Problem: Continue the article on Hazel Blears and faith communities from its last sentence.

Document segment:
This, of all things, taken from the National Secular Society website...
Government anxious to “work with faith communities”
Communities Minister Hazel Blears says the Government is not just prepared but anxious to work with “faith communities” – but only if they agree to provide services to others of different views and not use public money for proselytising.
Mrs Blears told a church conference last week that “faith groups” have a “vital role” to play, but said that the Government had been slow to recognise it. She said: “In the past, faith groups have found doors closed: little recognition of their role, little willingness to debate it. And it was a real missed opportunity that we chose not to make more of their enthusiasm and expertise.”
She said that despite Tony Blair’s well-known religious enthusiasm, there were many in the Labour party who were sceptical about what religious groups could offer. “There were concerns, such as whether faith groups could deliver services unconditionally to people who held different views to their own. These were legitimate questions, but they have not gone unanswered, and we now have a more mature understanding of the contribution faith communities can make. It’s never been clearer that faith groups must be part of the response to the problems we face. As government attitude has developed, so has that of faith groups. We have seen faith groups accept and show how they can live up to that: a promise not to use public money to proselytise, a promise to serve those with whom you fundamentally disagree.”

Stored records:

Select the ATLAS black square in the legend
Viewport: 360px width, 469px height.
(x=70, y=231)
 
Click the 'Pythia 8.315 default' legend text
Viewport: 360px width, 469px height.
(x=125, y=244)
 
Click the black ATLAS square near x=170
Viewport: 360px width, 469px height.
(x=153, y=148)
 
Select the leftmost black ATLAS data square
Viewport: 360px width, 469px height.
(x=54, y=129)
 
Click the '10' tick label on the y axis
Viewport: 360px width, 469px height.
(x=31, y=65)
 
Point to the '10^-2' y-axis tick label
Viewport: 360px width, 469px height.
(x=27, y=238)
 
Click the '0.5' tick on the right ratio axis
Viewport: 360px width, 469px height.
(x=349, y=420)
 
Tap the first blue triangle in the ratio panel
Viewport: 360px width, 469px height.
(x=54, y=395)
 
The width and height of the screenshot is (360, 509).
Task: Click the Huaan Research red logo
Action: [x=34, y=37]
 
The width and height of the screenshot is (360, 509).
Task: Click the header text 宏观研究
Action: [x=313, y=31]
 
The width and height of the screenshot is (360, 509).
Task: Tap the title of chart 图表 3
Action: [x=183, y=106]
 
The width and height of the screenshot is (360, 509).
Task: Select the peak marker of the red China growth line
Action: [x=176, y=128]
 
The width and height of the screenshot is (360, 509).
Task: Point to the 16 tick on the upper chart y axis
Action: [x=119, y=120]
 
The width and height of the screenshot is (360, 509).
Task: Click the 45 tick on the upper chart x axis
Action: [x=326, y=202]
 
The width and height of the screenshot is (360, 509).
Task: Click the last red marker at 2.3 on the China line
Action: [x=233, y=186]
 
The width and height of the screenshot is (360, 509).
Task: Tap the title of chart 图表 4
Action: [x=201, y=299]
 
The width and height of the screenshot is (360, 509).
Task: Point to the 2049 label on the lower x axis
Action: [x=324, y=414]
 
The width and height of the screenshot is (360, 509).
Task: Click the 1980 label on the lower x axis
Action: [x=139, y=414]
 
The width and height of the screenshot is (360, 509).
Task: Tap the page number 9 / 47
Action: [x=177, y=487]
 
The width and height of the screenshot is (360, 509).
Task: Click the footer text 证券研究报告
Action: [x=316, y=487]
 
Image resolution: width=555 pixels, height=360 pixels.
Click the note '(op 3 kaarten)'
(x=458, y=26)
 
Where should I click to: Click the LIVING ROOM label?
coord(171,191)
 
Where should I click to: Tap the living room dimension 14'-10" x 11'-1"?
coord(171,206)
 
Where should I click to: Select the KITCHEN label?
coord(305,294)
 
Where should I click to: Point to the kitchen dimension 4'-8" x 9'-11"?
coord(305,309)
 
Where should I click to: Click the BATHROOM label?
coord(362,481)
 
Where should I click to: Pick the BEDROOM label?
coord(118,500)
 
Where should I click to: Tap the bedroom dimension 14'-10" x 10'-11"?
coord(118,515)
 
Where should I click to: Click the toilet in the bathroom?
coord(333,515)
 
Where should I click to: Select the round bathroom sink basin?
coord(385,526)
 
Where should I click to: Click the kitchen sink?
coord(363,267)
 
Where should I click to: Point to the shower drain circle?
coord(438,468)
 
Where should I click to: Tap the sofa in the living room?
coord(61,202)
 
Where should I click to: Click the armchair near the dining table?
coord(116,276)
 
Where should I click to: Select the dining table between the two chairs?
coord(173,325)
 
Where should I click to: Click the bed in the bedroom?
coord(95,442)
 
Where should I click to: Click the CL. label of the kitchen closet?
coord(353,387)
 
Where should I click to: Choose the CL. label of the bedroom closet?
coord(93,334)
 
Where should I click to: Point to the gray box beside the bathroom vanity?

Reply to the exercise:
The NSS add a comment that the record faith groups suggests we're incapable of serving other people without being bigoted. It all depends which record you point to. Maybe they should come and look at the Yeovil Night Shelter, the Lords Larder, Urban Warriors work in schools and with young people, the lunch clubs, toddler groups etc. etc. that the churches in Yeovil are supporting.
One point the NSS does have is the suspicion that the Government are trying to back away from responsibility to the disadvantaged, and are trying to recruit faith groups as an unofficial welfare state to take over certain responsibilities. This is full circle: schools, hospitals, welfare provision etc. all started with the churches, and in the voluntary sector. However, it can be a bit of a poisoned chalice: with government money comes government control, and it takes a lot of discernment to work out where church and state agendas happily coincide, and where taking state money would lead us into conflict and compromise.
But lets be positive, it's good to hear this coming from a government minister, and it's a good thing to quote in our dealings with councils, lottery bids, etc.